Miodownik beschikt niet alleen over een wetenschappelijk, maar ook over een literair talent
Gezien die reactie is het niet vreemd dat Miodownik later materiaalkunde zou gaan studeren aan de universiteit van Oxford en zou promoveren op legeringen in straalmotoren (of zoiets). En met zijn vermogen zich te verwonderen over iets zo vanzelfsprekends als metaal, is het ook niet gek dat hij niet alleen over een wetenschappelijk, maar ook over een literair talent blijkt te beschikken.

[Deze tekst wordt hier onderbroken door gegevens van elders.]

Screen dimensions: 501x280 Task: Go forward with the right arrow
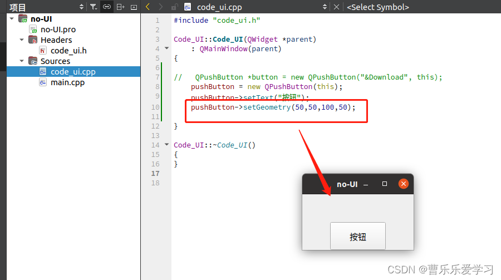coord(161,7)
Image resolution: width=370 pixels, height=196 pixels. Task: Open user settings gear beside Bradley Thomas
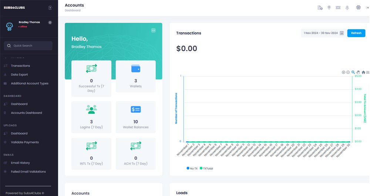point(50,23)
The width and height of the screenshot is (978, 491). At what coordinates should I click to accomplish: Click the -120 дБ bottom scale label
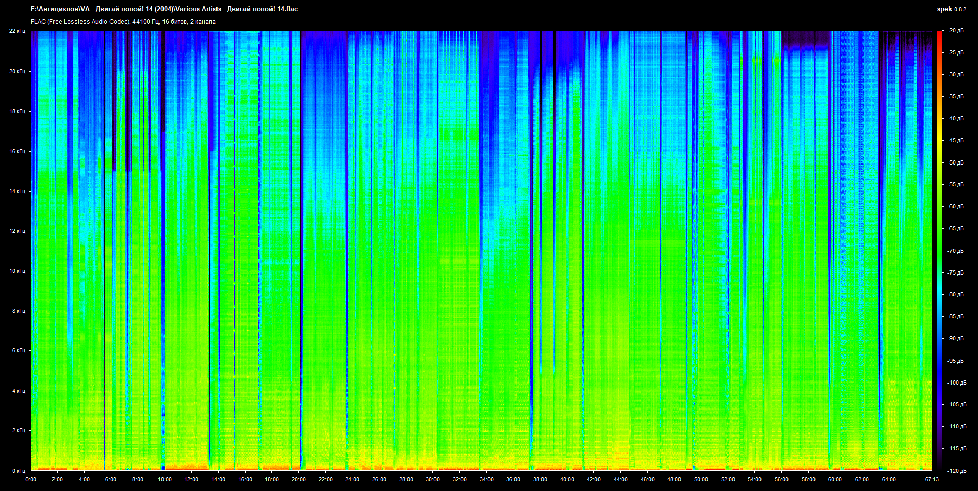click(956, 471)
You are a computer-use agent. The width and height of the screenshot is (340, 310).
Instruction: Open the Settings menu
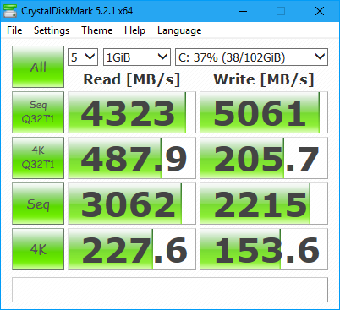(52, 30)
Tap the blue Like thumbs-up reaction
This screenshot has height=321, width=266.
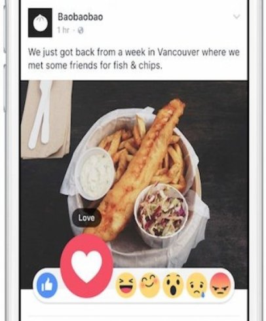click(47, 285)
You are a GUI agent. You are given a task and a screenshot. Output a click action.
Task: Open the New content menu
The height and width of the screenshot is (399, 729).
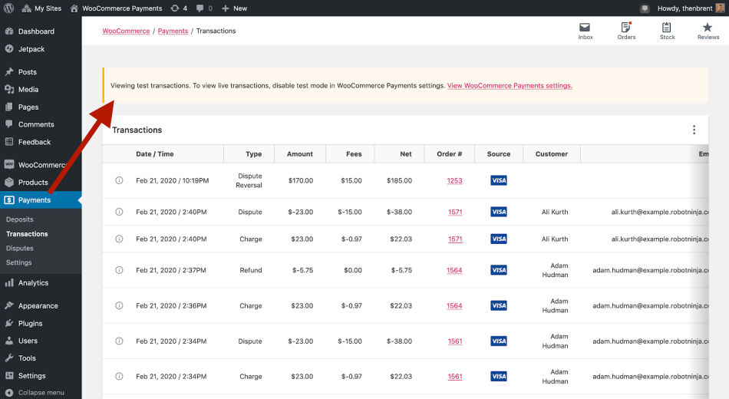click(x=234, y=8)
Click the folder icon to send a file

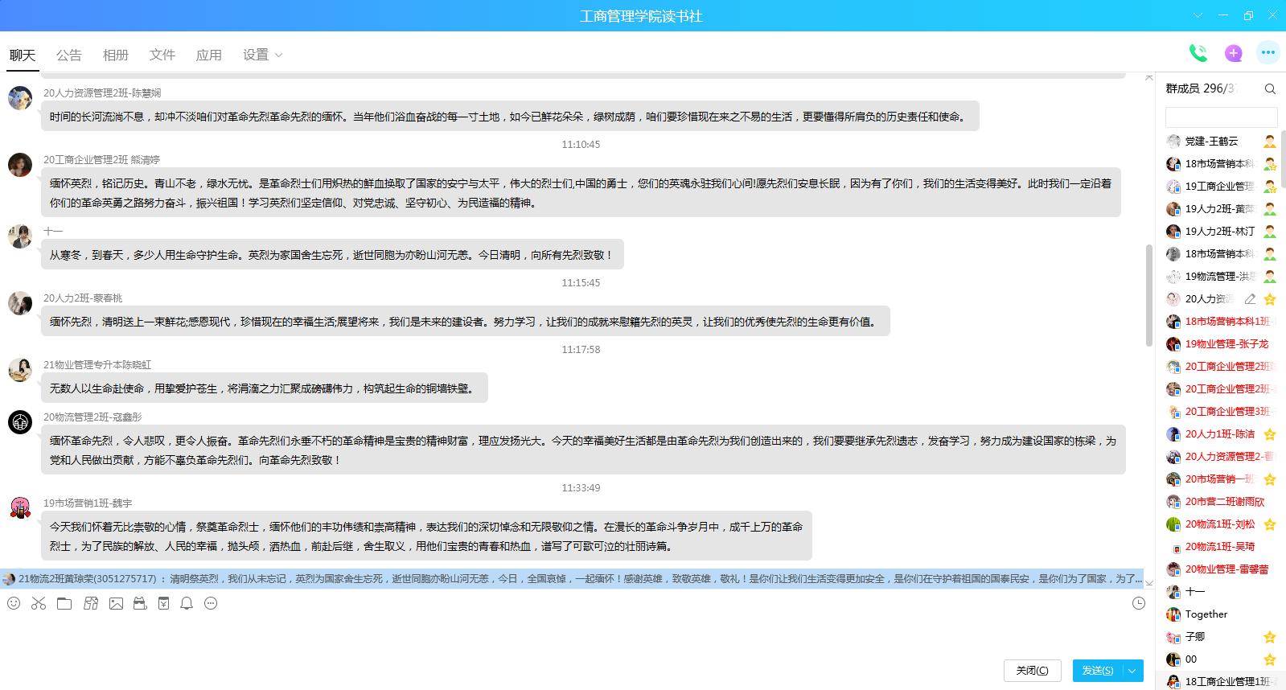point(64,603)
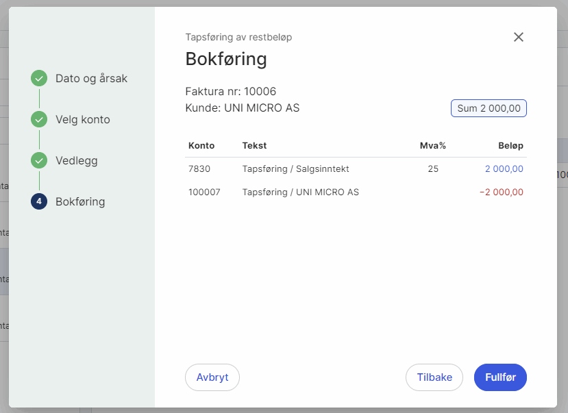
Task: Click the Konto column header
Action: [x=201, y=145]
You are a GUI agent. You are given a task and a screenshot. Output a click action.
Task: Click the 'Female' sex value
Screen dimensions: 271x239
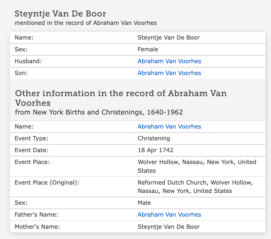point(148,49)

Die twee komen samen in Stuff Matters: Exploring the marvelous materials that shape our man-made world. Het boek verscheen vorig jaar in Engeland, dit jaar in Amerika, en staat inmiddels op de bestsellerlijst van The New York Times. In tien hoofdstukken komen tien verschillende materialen aan bod die ons dagelijks leven vormgeven, waaronder dus metaal, maar ook papier, glas en plastic.
Papier is letterlijk achtergrondmateriaal
De gemene deler is dat het allemaal materialen zijn die vaak ‘verrassend obscuur zijn, ondanks het feit dat ze zich overal om ons heen bevinden,’ schrijft Miodownik. Denk aan je ochtendritueel en hoeveel daarvan mede mogelijk wordt gemaakt door papier: van wc-papier tot het doosje van de hagelslag, het pak van de yoghurt, de zakjes van de thee en de filters van de koffie, van de krant die je leest in de trein tot het kaartje dat je daar (tot voor kort) toegang toe verschafte.

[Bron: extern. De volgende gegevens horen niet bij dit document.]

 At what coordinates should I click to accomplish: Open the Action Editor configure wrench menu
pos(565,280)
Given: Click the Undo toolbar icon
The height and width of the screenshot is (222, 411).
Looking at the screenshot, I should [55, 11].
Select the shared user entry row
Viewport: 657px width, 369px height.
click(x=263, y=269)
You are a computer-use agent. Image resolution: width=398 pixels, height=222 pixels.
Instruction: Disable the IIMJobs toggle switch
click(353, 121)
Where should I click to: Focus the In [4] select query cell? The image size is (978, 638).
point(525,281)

Papier is overal, maar het valt ons niet meer op – het is, letterlijk achtergrondmateriaal. Miodownik haalt zulke materialen naar de voorgrond. Niet alleen om uit te leggen wat hun fysieke eigenschappen precies zijn – een uitleg waarvoor hij doorgaans inzoomt tot op atoomniveau – maar ook waarom ze ertoe doen, ‘why it matters.’ Hij behandelt de materialen dus niet alleen wetenschappelijk, maar ook, bijvoorbeeld, historisch, persoonlijk of cultureel.

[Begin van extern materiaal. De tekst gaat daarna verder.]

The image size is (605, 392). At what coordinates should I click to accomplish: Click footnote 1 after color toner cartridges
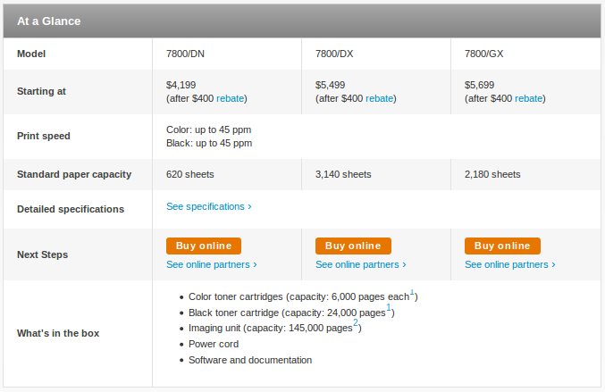pos(412,292)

Onze communicatie is draadloos en naadloos, onze telefoons en laptops zijn haast efemeer
Nu we een groot deel van onze digitale foto’s en documenten opslaan in een onzichtbare cloud, onze communicatie draadloos en naadloos verloopt en onze telefoons en laptops zó plat en dun en glad zijn dat ze haast efemeer worden, lijkt onze interesse in materialiteit en objecten enkel toe te nemen. Boeken over alledaagse gebruiksvoorwerpen doen het in elk geval erg goed, zoals bijvoorbeeld Consider the Fork: A History of How we Cook and Eat (2012) waarin Bee Wilson bestek, pannen en andere keukentechnologie bespreekt. Stuff Matters past goed in die reeks populair-wetenschappelijke objectverhandelingen, met als verschil dat het niet alleen over objecten gaat, maar vooral over de materialen waarvan die objecten zijn gemaakt.
Materialen maken de mens
Materialen, schrijft Miodownik, en de manier waarop we ze gebruiken, zijn wat ons menselijk maakt. Beschaving is eigenlijk niet meer dan een dun laagje stof: ‘Wat ons in staat stelt ons als mensen te gedragen zijn onze kleren, onze huizen, onze steden, onze spullen.’ Haal onze materialen weg, en we veranderen binnen de kortste keren in kwetsbare dieren. Die observatie maakt hem nog geen technologisch determinist: materiaal mag dan de mens maken, het is de mens die besluit hoe dat materiaal gebruikt wordt. Niet alleen de atomen en chemische reacties die ten grondslag liggen aan de scherpte van staal of de buigzaamheid van papier zijn het onderwerp van dit boek, maar ook de eeuwige dans tussen technologie en cultuur.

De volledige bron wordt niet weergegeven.